I’ve been so worried all my life about where I’m going, how I’m getting there, if I’ll ever amount to anything, how I can become good at everything, liked by everyone, and on and on...

But now I see that none of that matters if I’m not happy now. I’ve got to stop chasing a ideal that isn’t even mine, stop trying to catch up to an impossible image. I’ve got to find my own dream, even if it means doing something that isn’t that highly rewarded or acknowledged, even if it’s something I didn’t consider before, even if it means letting go of what I’ve been killing myself working towards for the last 26 years.

I don’t want to live on stress anymore, and I don’t want to keep trying to be everything anymore. I just want to be me. I want to figure out what makes me me, and just be that from now on.

I will have to go back to work tomorrow, as my all-to-brief 3 day self stay-cation comes to an end. But let me not forget what I've written here. Let me not lose this precious new nugget of my worth. Just be me, Rebecca, just be me.

1 comment:

  1. Some people call it the quarter-life crisis... I think (after 26 years I guess b/c I've been going through the same thing!) we get to this point where we go through what ultimately could be a beautiful transformation (if only we weren't in the middle of it). Where the real world, once a blur in the distance called the future, starts to come into focus. And we realize it's not what we imagined it to be, and the person we see living in it isn't who we imagined ourselves to be.

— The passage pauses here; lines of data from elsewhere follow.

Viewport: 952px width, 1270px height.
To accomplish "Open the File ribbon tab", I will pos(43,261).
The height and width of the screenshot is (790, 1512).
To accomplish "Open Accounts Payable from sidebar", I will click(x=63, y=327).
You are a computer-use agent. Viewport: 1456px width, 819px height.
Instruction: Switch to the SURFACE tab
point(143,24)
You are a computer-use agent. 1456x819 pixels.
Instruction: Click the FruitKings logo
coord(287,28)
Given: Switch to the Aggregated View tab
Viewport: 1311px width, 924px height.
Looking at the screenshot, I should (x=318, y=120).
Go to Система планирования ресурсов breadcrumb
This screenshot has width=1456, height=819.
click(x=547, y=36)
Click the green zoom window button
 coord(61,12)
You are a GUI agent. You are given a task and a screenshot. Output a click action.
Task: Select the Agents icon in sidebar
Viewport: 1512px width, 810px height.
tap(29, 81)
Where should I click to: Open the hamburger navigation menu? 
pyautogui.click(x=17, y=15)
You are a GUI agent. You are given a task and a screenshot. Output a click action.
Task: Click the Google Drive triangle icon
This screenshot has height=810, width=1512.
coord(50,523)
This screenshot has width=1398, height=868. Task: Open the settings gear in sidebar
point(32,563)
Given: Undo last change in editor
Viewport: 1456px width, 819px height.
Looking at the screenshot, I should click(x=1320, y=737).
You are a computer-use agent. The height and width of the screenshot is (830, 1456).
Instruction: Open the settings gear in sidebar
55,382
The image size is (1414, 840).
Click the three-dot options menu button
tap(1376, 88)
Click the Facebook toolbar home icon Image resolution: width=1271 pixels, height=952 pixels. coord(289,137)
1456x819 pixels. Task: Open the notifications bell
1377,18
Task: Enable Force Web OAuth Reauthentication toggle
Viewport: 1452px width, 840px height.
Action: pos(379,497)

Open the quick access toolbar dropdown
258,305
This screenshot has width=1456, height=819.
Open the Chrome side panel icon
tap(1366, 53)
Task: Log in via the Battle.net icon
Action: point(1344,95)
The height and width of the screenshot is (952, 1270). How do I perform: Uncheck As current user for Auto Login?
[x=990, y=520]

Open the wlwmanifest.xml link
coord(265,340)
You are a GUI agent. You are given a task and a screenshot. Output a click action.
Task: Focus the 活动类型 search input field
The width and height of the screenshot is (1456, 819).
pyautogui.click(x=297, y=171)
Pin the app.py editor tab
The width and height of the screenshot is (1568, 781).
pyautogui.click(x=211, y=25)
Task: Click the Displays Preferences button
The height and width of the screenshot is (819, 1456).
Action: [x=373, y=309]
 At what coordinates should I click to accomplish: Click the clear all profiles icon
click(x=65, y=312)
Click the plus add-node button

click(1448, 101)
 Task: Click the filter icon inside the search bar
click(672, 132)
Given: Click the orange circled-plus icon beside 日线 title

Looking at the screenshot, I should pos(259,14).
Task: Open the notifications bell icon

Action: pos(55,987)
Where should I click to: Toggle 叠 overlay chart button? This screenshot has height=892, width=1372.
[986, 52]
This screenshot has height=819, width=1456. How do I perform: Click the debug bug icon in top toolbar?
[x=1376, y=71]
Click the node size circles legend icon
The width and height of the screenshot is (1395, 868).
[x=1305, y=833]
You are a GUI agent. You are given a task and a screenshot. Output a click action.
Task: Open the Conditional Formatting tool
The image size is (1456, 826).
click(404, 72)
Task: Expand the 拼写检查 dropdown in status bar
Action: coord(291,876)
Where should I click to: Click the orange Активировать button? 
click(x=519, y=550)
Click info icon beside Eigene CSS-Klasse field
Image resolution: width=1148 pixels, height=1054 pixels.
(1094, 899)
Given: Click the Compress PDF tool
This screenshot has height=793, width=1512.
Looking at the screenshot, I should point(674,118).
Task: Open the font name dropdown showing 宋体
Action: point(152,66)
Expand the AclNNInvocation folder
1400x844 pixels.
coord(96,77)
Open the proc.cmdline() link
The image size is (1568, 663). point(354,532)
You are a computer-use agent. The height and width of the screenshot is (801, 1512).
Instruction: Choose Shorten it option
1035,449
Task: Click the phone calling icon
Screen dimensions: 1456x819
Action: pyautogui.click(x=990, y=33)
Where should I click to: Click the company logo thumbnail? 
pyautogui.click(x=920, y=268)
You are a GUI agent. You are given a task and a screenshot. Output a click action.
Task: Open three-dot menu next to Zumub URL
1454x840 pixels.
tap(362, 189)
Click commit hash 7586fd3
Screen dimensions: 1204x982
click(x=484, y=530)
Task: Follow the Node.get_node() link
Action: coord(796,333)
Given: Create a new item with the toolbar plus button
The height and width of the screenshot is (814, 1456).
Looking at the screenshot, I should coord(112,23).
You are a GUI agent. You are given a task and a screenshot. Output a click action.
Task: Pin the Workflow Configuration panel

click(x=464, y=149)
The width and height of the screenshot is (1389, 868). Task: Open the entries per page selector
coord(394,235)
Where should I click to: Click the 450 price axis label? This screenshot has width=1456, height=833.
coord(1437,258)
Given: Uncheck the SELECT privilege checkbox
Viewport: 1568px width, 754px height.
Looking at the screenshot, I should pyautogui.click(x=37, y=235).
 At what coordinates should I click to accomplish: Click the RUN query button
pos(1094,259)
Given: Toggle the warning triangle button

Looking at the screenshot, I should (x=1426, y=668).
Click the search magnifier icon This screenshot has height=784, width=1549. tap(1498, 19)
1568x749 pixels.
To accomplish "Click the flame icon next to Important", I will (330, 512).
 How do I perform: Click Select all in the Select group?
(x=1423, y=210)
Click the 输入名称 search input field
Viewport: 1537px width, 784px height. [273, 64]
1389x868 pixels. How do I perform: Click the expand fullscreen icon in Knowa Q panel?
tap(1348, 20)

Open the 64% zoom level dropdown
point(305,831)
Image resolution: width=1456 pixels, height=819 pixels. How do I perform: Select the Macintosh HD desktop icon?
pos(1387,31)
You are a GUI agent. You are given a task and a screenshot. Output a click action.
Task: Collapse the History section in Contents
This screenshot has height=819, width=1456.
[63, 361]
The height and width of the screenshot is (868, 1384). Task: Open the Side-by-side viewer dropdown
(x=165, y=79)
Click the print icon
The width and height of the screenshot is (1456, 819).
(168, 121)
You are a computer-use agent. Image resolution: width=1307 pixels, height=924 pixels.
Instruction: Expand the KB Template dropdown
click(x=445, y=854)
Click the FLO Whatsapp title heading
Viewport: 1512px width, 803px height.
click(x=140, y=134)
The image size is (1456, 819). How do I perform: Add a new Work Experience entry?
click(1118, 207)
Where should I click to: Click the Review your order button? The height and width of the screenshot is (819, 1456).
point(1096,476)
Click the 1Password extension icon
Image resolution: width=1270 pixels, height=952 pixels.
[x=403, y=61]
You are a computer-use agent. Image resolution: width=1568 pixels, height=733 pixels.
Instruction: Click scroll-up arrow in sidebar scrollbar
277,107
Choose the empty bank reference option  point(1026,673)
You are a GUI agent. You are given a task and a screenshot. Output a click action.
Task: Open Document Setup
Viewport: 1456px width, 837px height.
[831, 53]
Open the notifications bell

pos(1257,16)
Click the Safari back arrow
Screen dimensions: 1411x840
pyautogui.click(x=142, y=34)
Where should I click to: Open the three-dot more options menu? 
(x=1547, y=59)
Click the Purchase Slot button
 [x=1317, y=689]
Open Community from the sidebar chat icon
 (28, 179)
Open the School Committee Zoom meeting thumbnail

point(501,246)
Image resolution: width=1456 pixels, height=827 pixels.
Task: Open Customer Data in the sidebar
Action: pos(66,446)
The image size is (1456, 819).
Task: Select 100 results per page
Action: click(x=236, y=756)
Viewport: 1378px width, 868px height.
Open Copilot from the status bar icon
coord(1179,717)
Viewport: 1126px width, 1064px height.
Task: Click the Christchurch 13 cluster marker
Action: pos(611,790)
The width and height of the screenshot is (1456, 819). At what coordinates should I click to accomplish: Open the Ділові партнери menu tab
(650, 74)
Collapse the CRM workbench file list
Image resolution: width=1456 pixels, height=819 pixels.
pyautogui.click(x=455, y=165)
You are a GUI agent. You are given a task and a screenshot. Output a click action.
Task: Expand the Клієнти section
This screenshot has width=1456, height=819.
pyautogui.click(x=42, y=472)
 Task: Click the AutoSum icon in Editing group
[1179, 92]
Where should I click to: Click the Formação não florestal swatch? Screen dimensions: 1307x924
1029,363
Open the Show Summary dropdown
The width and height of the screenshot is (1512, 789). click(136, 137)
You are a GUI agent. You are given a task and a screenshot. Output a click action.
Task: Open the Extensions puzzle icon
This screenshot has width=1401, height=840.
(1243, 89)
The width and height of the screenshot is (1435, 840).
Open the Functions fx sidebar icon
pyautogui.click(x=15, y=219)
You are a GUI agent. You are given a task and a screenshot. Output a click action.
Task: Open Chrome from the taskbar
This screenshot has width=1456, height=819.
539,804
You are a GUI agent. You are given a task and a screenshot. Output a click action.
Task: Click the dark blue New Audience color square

If we can "let go" of that old paradigm and embrace the new world we see through our disillusionment, if we aren't afraid to see things more clearly and accept a different reality, I think ultimately we'll start to see beauty in the sharpening complexity. More fascinating than the "ideal but boring" world we used to see. And therein lies a whole new adventure and a new kind of innocence. I guess alternatively, one could reject this transformation, forever thinking that who they are is different than who they should be, eluded by "happiness". Hmm, my deepest (and most rambling) thoughts ever about being 26.